Spell check and grammar check are not available. So you must be careful to avoid blatant grammatical and spelling mistakes. A few minor mistakes here and there will not affect your score much. Length of the passage is not very significant. Logic and structure are of primary importance.

COMMON FAULTS IN GMAT ARGUMENTS While evaluating the argument given, specifically look for the following flaws in the argument. 1. Assuming 'cause-and-effect' relationship for a coincidence or correlation

2. Questionable assumptions

3. Sweeping generalizations based on very few examples or situations

4. Drawing conclusions from a survey whose sample may not be big enough or representative of the whole population

5. Sometimes there may be more than one factor effect in result. The author might ignore some of those factors and draw conclusions based on one or a few of the factors

6. Drawing analogies between two scenarios that are truly not analogous

After typing the argument essay you may put these 6 questions to yourself. 1. Does the introduction give a clear-cut indication that you have spotted the right conclusion(s) and the evidence(s) being used in the argument?

2. In the body do you expose the flaws in the argument and explain them adequately?

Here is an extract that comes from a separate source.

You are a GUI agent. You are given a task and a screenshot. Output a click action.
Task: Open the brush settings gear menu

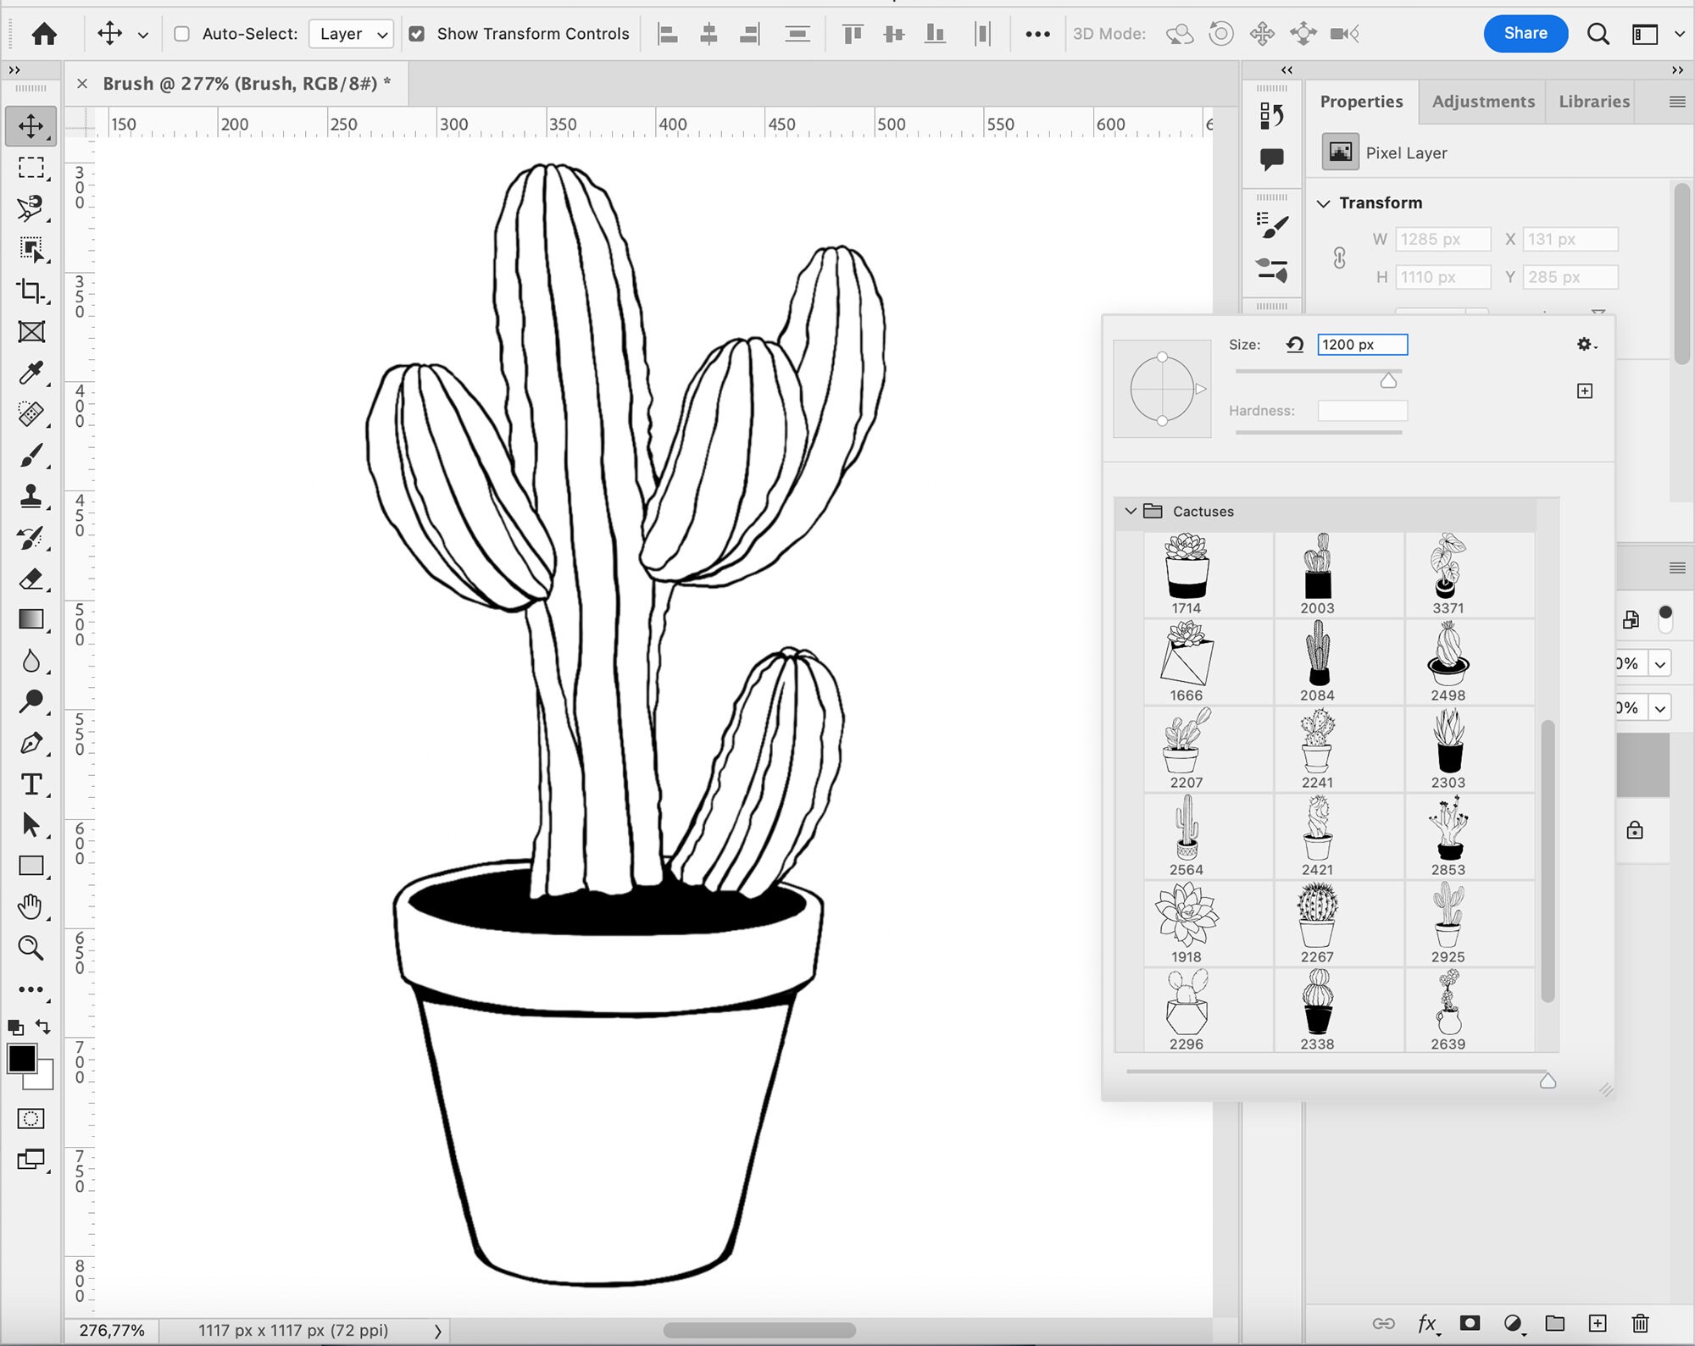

3. Did you suggest ways in which argument could be made better?

4. Did you maintain a smooth logical flow and organize the entire essay properly?

5. Is the language proper without too many major grammatical errors?

6. Is there sufficient variety in your sentences?
Steps to be followed to organize your thoughts and write the essay 1. Identify the conclusion (s) and premises of the argument

2. Identify the assumptions made by the author and see if they are valid in all situations. Your critique will be directed at the invalid assumptions or to those situations where the assumptions might not be valid.